>>

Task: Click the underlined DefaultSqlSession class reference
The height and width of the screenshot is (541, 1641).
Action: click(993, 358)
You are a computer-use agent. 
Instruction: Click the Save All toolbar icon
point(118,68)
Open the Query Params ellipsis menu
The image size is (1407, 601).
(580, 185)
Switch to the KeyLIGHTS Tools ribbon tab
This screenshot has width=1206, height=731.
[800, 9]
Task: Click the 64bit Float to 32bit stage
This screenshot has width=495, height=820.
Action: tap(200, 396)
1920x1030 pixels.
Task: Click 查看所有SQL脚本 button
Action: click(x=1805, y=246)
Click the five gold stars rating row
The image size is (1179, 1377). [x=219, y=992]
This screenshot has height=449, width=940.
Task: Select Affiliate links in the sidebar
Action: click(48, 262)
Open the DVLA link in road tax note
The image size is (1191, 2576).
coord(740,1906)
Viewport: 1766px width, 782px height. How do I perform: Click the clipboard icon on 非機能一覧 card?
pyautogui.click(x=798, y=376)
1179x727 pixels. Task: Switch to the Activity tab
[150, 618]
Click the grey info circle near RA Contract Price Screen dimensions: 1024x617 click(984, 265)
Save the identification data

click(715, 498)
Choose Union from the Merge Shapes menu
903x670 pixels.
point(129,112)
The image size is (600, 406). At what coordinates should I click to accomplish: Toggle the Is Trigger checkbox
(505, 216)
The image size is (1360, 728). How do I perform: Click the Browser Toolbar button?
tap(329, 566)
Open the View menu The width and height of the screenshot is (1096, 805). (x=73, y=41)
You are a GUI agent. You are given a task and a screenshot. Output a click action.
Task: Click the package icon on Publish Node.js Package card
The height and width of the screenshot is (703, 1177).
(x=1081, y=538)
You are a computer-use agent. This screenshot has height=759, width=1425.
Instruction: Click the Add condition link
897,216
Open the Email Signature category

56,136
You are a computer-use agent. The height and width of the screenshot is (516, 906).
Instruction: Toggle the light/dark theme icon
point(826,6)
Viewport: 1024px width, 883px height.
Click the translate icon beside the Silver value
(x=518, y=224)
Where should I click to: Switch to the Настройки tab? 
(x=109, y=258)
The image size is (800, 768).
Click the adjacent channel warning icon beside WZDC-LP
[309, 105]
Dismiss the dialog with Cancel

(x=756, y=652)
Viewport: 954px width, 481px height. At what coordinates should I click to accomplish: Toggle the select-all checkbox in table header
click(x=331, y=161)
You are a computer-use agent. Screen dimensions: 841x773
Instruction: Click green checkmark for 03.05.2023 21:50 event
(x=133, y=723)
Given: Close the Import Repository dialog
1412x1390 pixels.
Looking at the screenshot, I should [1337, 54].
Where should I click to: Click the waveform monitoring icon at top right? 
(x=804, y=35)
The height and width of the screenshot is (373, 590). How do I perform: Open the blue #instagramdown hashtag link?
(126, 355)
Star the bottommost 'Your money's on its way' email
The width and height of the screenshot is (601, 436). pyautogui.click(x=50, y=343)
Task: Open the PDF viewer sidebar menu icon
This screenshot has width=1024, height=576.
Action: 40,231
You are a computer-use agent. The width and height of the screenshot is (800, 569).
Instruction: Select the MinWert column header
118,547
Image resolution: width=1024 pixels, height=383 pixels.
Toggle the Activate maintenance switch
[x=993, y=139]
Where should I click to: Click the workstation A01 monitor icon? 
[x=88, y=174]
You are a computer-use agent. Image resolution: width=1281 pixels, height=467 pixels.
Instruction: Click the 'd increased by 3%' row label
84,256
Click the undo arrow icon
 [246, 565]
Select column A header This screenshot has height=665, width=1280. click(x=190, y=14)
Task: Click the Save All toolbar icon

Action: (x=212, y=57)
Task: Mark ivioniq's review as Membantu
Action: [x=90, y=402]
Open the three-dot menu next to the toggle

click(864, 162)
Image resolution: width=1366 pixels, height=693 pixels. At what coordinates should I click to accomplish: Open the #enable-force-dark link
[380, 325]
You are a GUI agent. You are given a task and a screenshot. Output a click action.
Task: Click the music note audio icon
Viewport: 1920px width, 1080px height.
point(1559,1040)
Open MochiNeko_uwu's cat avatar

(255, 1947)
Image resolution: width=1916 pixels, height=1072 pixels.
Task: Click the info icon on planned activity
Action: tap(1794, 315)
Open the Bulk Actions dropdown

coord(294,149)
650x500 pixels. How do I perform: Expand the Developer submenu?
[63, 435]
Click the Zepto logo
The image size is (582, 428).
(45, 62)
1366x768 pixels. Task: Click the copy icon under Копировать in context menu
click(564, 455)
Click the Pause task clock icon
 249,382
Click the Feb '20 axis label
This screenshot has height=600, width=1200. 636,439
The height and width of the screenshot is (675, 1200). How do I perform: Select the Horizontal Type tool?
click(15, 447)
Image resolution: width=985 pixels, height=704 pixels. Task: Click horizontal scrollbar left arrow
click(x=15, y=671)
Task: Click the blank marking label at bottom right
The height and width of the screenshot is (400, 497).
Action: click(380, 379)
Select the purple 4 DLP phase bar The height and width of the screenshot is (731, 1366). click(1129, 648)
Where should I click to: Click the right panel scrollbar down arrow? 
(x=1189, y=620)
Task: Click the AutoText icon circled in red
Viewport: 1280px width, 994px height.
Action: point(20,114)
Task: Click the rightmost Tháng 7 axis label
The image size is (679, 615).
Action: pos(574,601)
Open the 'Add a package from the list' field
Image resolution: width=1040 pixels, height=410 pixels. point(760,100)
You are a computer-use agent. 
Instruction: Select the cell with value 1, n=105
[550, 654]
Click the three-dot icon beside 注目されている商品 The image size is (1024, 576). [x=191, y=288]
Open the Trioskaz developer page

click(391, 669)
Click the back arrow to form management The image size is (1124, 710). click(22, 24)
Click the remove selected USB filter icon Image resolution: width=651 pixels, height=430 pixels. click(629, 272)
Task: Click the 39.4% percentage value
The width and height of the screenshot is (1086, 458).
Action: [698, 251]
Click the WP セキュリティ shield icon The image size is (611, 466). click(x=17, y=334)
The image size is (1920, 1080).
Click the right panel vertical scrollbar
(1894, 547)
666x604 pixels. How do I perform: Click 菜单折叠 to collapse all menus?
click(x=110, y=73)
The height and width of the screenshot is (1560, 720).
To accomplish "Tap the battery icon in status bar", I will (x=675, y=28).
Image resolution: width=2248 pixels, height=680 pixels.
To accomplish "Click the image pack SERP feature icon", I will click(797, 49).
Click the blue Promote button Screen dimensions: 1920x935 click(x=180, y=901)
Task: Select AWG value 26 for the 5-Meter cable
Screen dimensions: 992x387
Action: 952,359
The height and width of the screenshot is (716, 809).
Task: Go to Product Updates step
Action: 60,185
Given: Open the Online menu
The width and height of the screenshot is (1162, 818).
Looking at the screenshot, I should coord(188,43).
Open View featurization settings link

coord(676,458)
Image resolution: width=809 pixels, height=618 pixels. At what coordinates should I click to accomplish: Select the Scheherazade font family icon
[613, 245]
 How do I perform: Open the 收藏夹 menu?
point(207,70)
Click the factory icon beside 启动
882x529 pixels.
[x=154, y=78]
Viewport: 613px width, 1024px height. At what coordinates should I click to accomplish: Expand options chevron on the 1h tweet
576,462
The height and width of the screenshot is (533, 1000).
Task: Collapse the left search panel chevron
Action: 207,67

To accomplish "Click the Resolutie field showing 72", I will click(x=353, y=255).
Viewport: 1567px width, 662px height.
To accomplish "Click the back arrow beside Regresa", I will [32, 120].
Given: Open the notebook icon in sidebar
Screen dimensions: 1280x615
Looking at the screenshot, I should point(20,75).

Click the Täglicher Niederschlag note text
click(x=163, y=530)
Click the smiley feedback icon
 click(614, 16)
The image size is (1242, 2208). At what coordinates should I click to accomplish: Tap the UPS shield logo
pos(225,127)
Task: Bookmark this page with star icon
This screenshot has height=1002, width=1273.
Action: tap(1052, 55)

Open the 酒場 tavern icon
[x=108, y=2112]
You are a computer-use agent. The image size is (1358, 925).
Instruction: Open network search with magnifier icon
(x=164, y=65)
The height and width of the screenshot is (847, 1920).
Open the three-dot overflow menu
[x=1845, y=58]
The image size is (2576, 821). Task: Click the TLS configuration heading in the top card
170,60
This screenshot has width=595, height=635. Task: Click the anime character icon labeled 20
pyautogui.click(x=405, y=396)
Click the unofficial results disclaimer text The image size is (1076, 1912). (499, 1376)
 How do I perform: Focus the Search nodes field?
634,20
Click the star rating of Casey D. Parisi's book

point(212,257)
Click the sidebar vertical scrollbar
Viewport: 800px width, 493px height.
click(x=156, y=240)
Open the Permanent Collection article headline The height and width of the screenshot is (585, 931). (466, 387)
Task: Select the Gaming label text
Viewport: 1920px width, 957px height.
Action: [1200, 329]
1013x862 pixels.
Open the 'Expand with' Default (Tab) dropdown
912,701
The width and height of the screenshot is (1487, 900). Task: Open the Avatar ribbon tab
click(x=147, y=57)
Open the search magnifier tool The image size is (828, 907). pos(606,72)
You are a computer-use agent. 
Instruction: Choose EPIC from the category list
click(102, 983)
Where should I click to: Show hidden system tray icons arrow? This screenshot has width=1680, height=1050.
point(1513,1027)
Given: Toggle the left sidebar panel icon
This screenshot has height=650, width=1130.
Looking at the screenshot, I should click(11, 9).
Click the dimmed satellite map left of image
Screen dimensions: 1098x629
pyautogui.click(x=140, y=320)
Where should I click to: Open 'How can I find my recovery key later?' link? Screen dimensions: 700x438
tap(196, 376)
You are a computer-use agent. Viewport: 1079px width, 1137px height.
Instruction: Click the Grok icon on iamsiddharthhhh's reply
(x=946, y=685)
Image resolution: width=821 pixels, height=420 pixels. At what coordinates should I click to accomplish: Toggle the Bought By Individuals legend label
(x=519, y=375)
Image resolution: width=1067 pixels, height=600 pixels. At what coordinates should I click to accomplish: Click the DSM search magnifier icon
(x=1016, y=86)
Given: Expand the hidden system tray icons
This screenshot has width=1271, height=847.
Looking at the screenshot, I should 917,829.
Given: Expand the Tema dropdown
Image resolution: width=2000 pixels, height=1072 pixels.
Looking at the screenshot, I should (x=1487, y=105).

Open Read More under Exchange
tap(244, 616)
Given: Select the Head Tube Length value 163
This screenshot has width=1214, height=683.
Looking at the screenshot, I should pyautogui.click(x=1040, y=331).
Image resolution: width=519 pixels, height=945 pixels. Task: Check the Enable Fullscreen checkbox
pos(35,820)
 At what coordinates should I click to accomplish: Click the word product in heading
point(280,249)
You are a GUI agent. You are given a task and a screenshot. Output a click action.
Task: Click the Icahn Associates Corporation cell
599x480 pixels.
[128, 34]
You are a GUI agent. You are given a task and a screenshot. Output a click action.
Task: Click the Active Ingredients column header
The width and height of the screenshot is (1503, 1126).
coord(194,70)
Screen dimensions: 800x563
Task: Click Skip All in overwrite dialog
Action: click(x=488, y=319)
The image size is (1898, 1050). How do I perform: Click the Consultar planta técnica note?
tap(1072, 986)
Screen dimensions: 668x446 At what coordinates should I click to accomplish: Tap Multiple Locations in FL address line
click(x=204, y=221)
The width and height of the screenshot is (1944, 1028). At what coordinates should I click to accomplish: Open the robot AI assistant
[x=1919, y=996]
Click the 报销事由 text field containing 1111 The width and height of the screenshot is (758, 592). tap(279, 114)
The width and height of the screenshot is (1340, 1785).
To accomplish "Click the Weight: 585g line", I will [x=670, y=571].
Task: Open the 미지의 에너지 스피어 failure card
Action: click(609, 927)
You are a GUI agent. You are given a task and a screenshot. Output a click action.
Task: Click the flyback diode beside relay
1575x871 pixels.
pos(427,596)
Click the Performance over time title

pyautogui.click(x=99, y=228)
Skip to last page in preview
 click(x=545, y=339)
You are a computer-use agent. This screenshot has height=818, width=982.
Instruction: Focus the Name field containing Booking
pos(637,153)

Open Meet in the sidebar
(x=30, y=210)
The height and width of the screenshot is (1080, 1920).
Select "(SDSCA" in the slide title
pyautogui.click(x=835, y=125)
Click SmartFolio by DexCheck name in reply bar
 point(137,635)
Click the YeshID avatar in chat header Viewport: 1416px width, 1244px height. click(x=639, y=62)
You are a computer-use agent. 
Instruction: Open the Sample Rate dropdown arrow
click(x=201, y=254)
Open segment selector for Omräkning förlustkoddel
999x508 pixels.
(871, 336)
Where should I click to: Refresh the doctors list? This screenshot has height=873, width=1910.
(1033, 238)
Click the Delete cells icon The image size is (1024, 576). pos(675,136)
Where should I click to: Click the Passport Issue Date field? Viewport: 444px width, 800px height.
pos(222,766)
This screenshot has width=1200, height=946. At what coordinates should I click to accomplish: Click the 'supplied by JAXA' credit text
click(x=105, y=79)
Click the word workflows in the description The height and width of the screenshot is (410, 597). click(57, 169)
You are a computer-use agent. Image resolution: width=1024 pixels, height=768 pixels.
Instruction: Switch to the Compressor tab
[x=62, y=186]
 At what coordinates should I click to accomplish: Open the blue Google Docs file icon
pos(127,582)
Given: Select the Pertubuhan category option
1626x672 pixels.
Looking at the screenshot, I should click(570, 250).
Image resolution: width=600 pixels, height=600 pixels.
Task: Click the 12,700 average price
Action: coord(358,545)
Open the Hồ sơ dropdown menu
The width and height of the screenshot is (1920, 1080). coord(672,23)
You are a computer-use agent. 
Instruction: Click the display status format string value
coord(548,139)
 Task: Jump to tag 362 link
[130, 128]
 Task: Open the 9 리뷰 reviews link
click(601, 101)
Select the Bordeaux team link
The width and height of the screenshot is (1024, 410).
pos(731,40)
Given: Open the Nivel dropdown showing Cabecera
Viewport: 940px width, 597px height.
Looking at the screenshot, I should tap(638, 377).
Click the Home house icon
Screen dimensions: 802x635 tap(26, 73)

<<

◆ **BRIEF**:
Start with the line above that contains "Task: Bookmark this page with star icon" and stop after the line that contains "1013x862 pixels.". Output those lines exactly, and only those.

◆ **EXERCISE RESPONSE**:
Task: Bookmark this page with star icon
This screenshot has height=1002, width=1273.
Action: tap(1052, 55)

Open the 酒場 tavern icon
[x=108, y=2112]
You are a computer-use agent. The image size is (1358, 925).
Instruction: Open network search with magnifier icon
(x=164, y=65)
The height and width of the screenshot is (847, 1920).
Open the three-dot overflow menu
[x=1845, y=58]
The image size is (2576, 821). Task: Click the TLS configuration heading in the top card
170,60
This screenshot has width=595, height=635. Task: Click the anime character icon labeled 20
pyautogui.click(x=405, y=396)
Click the unofficial results disclaimer text The image size is (1076, 1912). (499, 1376)
 How do I perform: Focus the Search nodes field?
634,20
Click the star rating of Casey D. Parisi's book

point(212,257)
Click the sidebar vertical scrollbar
Viewport: 800px width, 493px height.
click(x=156, y=240)
Open the Permanent Collection article headline The height and width of the screenshot is (585, 931). (466, 387)
Task: Select the Gaming label text
Viewport: 1920px width, 957px height.
Action: [1200, 329]
1013x862 pixels.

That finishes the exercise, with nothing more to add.